#### [Исходные данные]
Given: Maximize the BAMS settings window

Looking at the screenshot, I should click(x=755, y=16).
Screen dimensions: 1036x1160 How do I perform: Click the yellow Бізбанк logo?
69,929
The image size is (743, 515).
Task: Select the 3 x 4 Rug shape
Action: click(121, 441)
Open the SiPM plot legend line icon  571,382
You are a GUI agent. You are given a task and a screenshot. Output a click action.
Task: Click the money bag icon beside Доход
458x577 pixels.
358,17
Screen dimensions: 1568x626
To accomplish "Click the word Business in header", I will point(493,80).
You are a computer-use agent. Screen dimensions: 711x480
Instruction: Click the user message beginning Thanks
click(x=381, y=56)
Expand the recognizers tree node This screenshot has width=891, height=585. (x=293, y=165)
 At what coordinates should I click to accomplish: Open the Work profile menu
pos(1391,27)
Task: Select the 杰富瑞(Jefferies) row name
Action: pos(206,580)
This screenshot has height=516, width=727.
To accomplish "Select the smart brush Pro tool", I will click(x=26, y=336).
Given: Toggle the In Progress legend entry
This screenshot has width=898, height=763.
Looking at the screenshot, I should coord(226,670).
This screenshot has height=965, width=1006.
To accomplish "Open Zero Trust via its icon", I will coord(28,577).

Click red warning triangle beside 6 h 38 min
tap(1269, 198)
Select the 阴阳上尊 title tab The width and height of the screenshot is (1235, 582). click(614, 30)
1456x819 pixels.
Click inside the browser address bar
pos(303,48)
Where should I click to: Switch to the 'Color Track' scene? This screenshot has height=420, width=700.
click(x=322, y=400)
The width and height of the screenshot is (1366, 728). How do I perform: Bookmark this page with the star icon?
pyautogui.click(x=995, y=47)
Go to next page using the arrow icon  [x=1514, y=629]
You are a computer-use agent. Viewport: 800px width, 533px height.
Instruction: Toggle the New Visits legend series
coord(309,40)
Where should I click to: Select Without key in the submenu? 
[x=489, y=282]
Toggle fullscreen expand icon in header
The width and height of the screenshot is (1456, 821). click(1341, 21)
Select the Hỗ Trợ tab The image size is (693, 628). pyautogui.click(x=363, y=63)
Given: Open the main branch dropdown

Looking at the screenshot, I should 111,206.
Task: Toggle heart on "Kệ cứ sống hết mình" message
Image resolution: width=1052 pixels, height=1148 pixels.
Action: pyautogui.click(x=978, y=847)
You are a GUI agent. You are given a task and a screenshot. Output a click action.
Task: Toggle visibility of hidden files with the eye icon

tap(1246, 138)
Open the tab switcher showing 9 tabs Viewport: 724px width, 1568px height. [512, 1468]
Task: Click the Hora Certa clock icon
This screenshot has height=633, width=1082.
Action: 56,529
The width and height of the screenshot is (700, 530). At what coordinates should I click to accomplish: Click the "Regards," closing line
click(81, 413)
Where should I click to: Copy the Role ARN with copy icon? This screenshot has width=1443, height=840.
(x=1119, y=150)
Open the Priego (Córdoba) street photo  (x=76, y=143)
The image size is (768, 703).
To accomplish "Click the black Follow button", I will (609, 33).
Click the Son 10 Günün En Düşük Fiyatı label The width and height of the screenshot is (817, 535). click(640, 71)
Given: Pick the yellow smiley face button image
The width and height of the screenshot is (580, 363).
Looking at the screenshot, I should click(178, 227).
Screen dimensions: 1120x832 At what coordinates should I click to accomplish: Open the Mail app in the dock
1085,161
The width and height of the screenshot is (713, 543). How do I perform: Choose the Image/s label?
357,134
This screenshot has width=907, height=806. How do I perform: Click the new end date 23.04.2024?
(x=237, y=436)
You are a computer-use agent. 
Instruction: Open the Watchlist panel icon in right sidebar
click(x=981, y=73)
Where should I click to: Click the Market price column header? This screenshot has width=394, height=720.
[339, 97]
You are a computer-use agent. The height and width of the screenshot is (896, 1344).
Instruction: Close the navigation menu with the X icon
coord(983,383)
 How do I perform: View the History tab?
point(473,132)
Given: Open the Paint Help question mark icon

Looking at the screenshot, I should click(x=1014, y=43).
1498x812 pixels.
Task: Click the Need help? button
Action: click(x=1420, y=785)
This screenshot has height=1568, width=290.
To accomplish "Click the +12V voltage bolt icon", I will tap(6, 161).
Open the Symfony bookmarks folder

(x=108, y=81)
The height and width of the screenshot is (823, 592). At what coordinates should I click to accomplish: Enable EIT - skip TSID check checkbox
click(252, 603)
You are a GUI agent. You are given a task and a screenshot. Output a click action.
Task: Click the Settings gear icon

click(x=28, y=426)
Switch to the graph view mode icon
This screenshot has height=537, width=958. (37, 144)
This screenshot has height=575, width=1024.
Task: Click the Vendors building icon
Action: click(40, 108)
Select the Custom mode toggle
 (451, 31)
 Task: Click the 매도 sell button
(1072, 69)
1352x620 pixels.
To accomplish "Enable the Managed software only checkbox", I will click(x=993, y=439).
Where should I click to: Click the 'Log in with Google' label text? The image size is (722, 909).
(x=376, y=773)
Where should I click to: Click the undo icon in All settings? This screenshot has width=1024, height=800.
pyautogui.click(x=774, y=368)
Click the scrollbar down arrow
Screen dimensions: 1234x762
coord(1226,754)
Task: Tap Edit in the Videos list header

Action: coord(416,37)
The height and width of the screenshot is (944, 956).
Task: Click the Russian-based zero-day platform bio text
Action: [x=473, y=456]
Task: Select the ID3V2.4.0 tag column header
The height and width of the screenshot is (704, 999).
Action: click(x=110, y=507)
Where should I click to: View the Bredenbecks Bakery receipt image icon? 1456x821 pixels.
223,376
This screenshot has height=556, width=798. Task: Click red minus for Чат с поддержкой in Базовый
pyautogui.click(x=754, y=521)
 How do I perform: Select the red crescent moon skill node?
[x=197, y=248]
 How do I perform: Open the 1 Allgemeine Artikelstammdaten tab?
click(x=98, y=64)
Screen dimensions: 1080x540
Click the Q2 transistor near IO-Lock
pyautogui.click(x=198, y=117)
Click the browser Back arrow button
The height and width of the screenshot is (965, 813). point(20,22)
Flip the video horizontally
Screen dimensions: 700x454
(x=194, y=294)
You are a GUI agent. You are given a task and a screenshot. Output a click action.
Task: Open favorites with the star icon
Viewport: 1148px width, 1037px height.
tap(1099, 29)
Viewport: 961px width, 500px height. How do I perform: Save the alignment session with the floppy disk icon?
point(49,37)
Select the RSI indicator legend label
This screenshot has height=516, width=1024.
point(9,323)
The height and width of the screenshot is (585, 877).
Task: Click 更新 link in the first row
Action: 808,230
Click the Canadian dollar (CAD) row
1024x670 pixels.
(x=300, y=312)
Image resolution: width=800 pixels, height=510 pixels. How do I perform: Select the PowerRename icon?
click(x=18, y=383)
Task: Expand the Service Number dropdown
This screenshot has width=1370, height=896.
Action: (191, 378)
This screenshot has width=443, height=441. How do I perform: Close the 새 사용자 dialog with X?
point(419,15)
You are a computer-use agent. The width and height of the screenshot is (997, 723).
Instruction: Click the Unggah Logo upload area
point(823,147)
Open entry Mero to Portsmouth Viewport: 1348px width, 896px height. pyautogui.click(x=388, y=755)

#### [Что нужно сделать]
Перепишите полностью строки данных выше, от строки с «This screenshot has width=443, height=441.» до конца данных включительно, и сместите на -96 каждую координату в ответах.

#### [Результат выполнения]
This screenshot has width=443, height=441. How do I perform: Close the 새 사용자 dialog with X?
point(323,-81)
You are a computer-use agent. The width and height of the screenshot is (997, 723).
Instruction: Click the Unggah Logo upload area
point(727,51)
Open entry Mero to Portsmouth Viewport: 1348px width, 896px height. pyautogui.click(x=292, y=659)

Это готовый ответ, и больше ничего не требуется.